> **REQUIREMENTS**:
Render the listing below as a numbered list, one line per item, skipping blank lines and leaving out the pictures.

> **Records from a data collection**:
** Start **

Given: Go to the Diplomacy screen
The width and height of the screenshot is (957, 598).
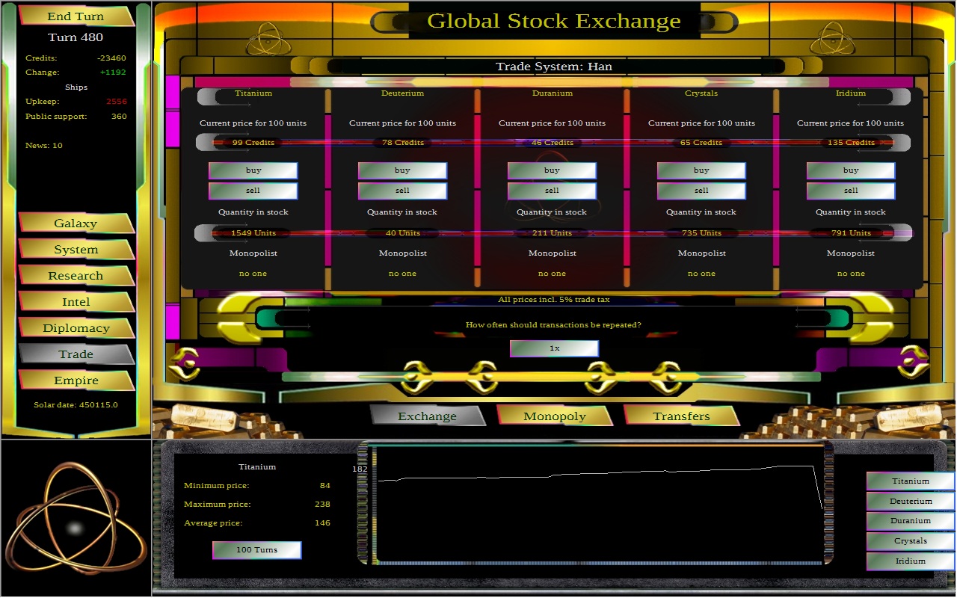Looking at the screenshot, I should 76,328.
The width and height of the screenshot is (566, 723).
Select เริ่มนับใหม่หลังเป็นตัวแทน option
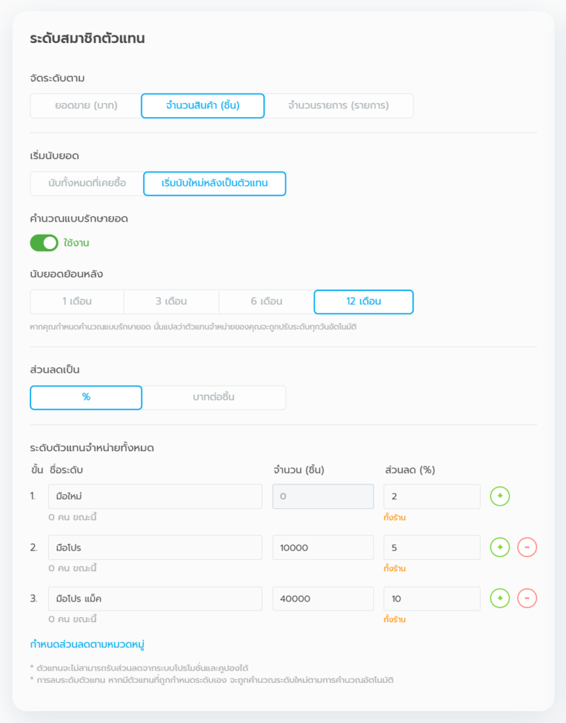pos(214,184)
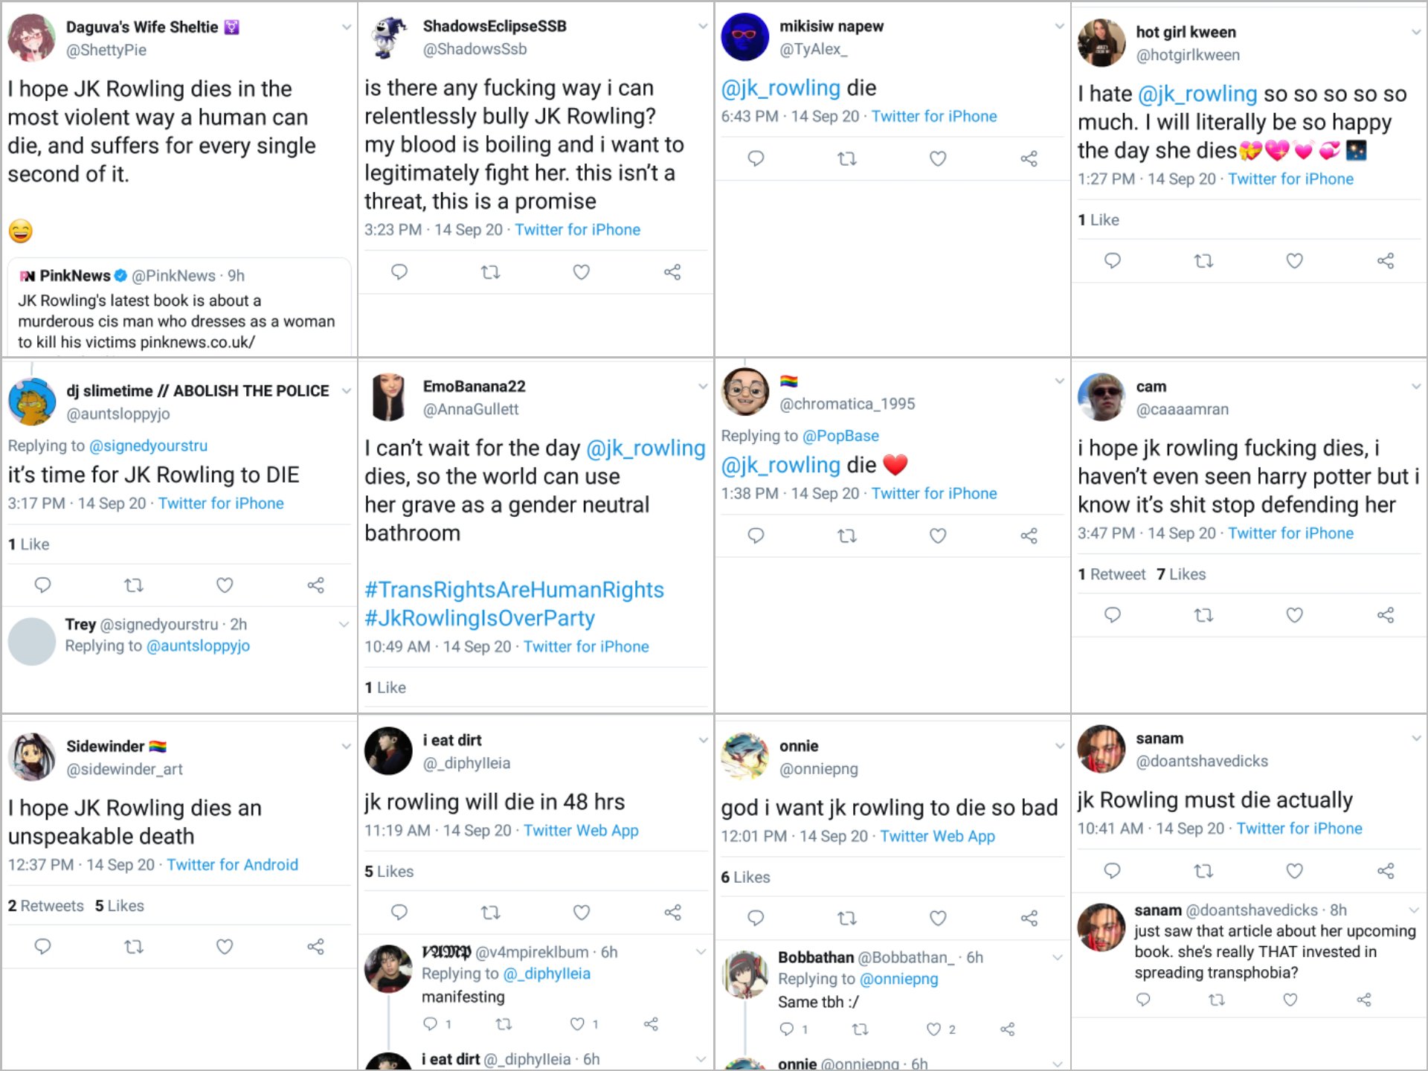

** End **

> **THE REPLY**:
1. Given: Go to the Diplomacy screen
2. The width and height of the screenshot is (957, 598).
3. Looking at the screenshot, I should 76,328.
4. The width and height of the screenshot is (566, 723).
5. Select เริ่มนับใหม่หลังเป็นตัวแทน option
6. pos(214,184)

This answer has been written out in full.